All About C diff Colitis

C diff colitis is an inflation of the colon caused by the toxins released by clostridium difficile. C diff is carried in the intestines tract by a small minority of adults. Normally the Clostridium Difficile is kept in check by the other bacteria in the system. But should they  take a course of antibiotics it may damage much of the bacteria and lead to cdiff infection. Should that happen it may lead to colitis.

It should be noted that c diff infection is extremely contagious. That can lead to other people becoming infected and succumbing to c diff colitis. Colitis is the most common ailment caused by c diff infection. It is particularly prevalent in hospitals, where typically patients have their immunity weakened by illness and stress. It is estimated that in the United States alone 10 per cent of patients become infected with Clostridium Difficile.

So how does c diff colitis develop? The cdiff can lie dormant in the colon. Once a course of antibiotics is taken the other bacteria is affected, enabling the cdiff to become infectious and produce toxins. The toxins may then cause the colon to be inflamed. The inner lining of the colon falls off and after mixing with white blood cells forms something which looks like a white membrane patch. In its most severe form this is known as pseudomembranous colitis.

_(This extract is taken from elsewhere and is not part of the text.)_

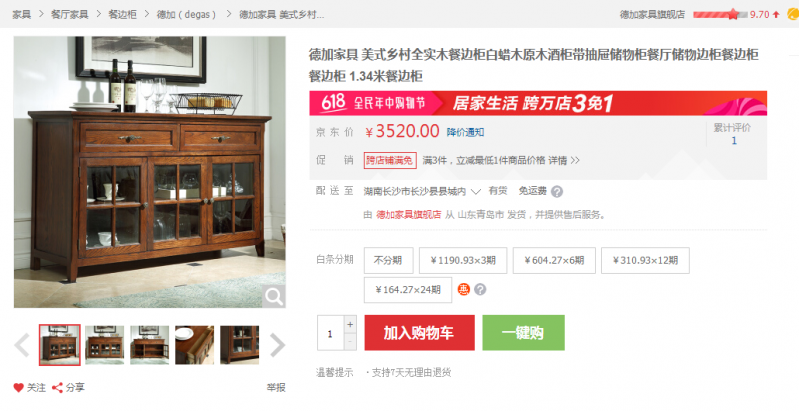Show next thumbnails with right arrow

point(277,345)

At its worst c diff colitis can be life threatening. Megacolon, a severely dilated colon, can develop, but thankfully such occasions are rare.

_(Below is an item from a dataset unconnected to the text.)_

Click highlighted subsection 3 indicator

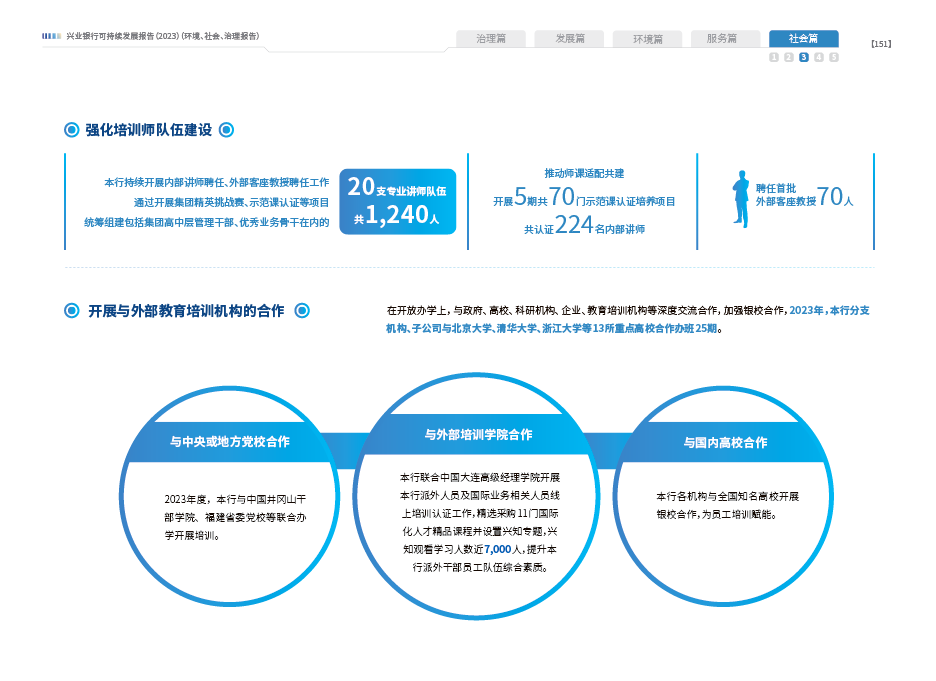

There are several treatments for cdiff colitis. One is to counter the effects of the infection, namely the dehydration and electrolyte deficiencies, changing the course of antibiotics which caused the c diff to release toxins and become infective, and by prescribing antibiotics that will  eradicate the c diff bacterium.

Its important that the infection is eradicated to avoid a relapse and recurrence of c diff colitis. If the patient suffers a relapse they can be treated with another course of antibiotics over six weeks with the dosage being  steadily decreased. Alternative treatments include an oral resin such as Questran, or a non-pathogen yeast such as Florastor which is taken orally.